### Given problem:
Please retype the lines of the data below exactly, starting at the line that contains "Given: Open the Photo Print Products entry" and ending at the line that contains "Looking at the", with both of those lines included.

### Extracted records:

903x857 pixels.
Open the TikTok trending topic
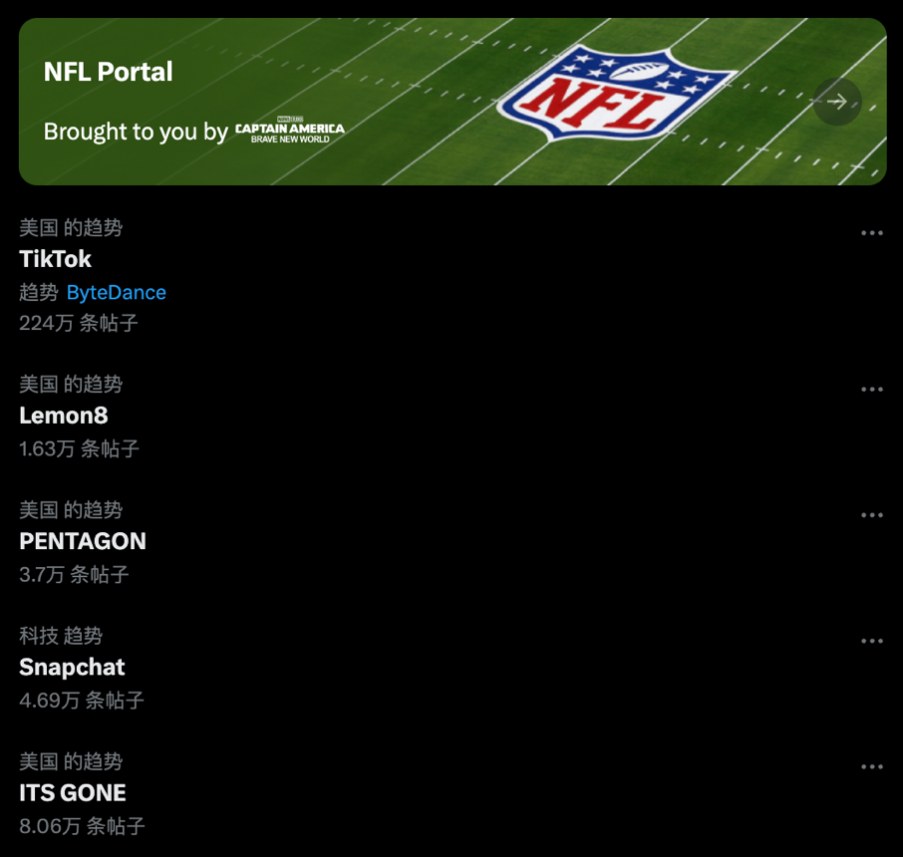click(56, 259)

==

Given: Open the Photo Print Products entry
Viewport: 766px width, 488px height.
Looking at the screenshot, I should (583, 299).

...

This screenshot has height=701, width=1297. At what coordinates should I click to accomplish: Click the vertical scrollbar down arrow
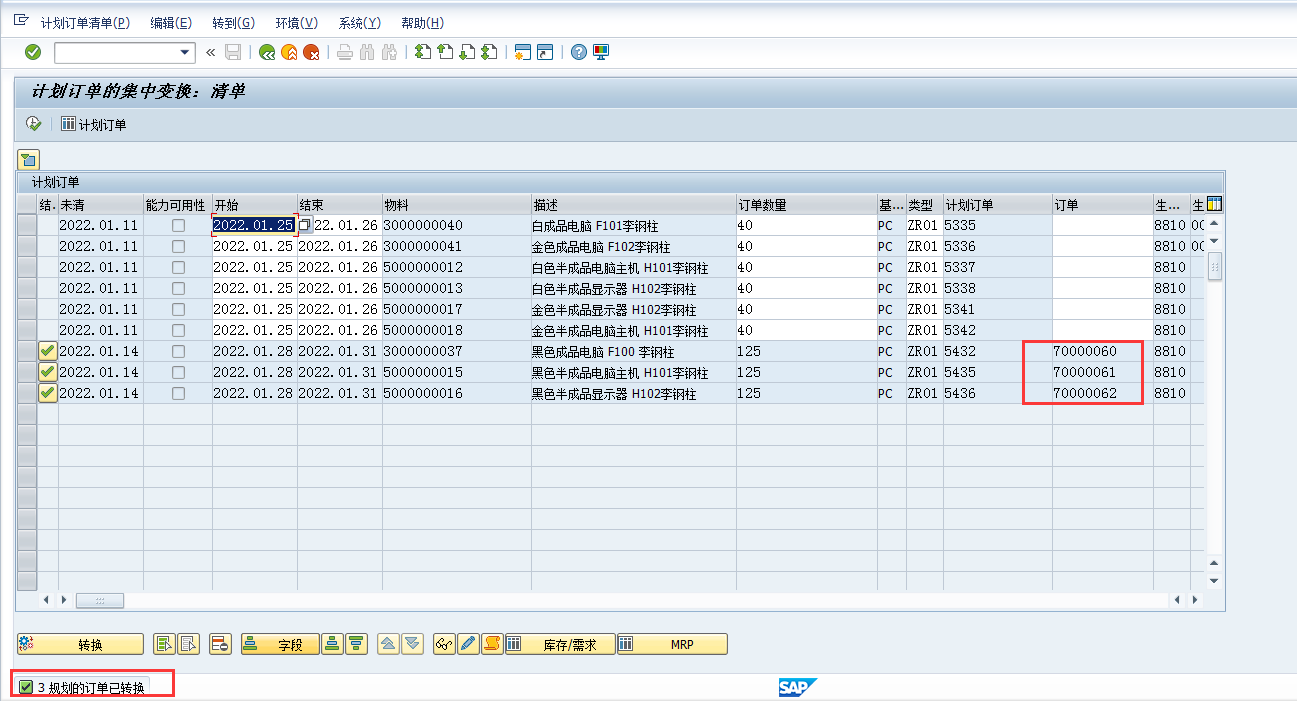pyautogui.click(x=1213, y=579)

### Full output:
Given: Open the Photo Print Products entry
Viewport: 766px width, 488px height.
Looking at the screenshot, I should (583, 299).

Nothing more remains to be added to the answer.